The parcel calculation requires pressure to be monotonically decreasing, so
this error message means at least one of the pressure values is higher than a
previous value in the pressure array. BTW, I also get a similar message when a
pressure level is repeated. I don’t use the SciPy medfilt solution, so I can’t
help with that.
In my experience, except in cases of older sounding records, this occurs most
with levels above 100mb or so. Therefore, when I am in a hurry I only pass
data below 100mb. In older data I have seen this defect at lower levels.
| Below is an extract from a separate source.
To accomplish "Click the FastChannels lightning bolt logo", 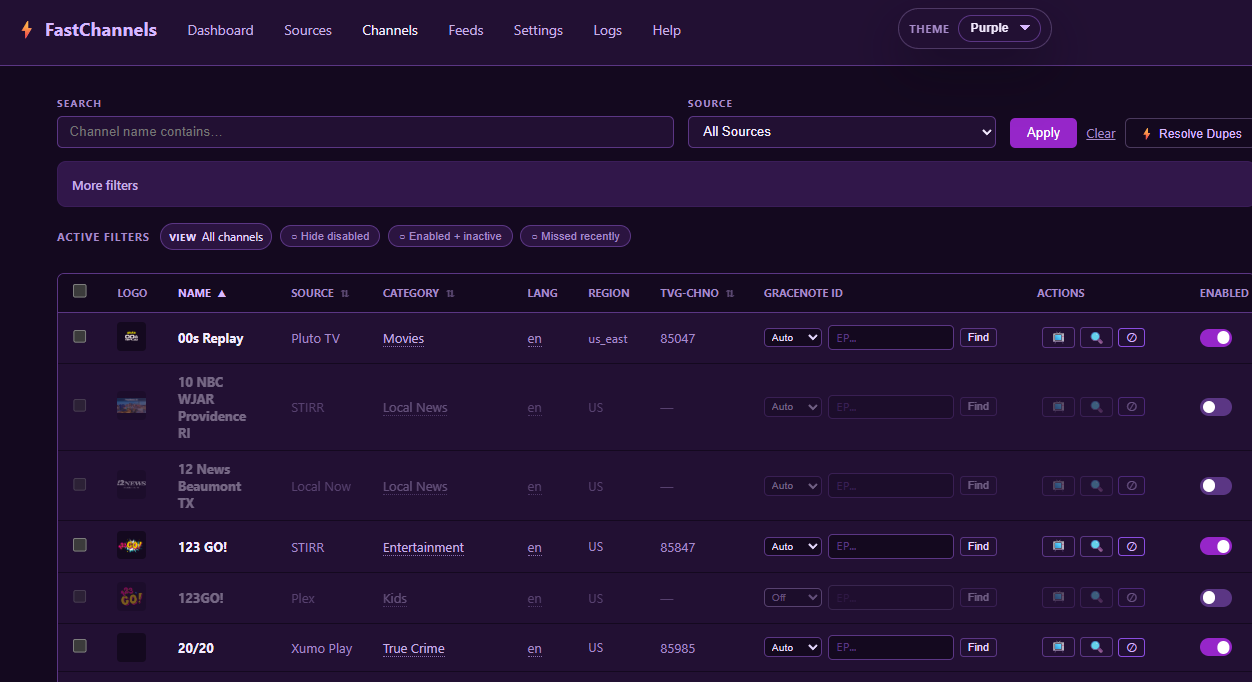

A better, (still quick) solution is to sort the dataframe on the pressure
column and then follow-up with pandas.drop_duplicates to catch any duplicated
levels. This doesn’t solve the problem of “which one to keep and which one to
throw away.” But it is quick.
Eventually I wrote a QC subroutine that looks at duplicated and inverted
pressures AND heights, and tries to determine if the problem is due to
interpolation between mandatory and significant levels, and which ones to keep.
I hope this helps.
Geoff
> On Apr 13, 2023, at 9:20 PM, Cavin, Jeanette Rose <cavin1jr@xxxxxxxx:u> wrote:
I am currently working on creating a Skew-T for my meteorology class. I have
created the Skew-T, but I need to add CAPE and CIN. I've followed a couple of
examples and watched the MetPy Monday videos. I understand what I need to do,
which is the parcel profile. Whenever I try to do it, I get an error stating,
"Pressure increases between at least two points in your sounding. Using
scipy.signal.medfilt may fix this." I am not sure how to go about using this
suggestion, or if there is anything I am doing wrong specifically.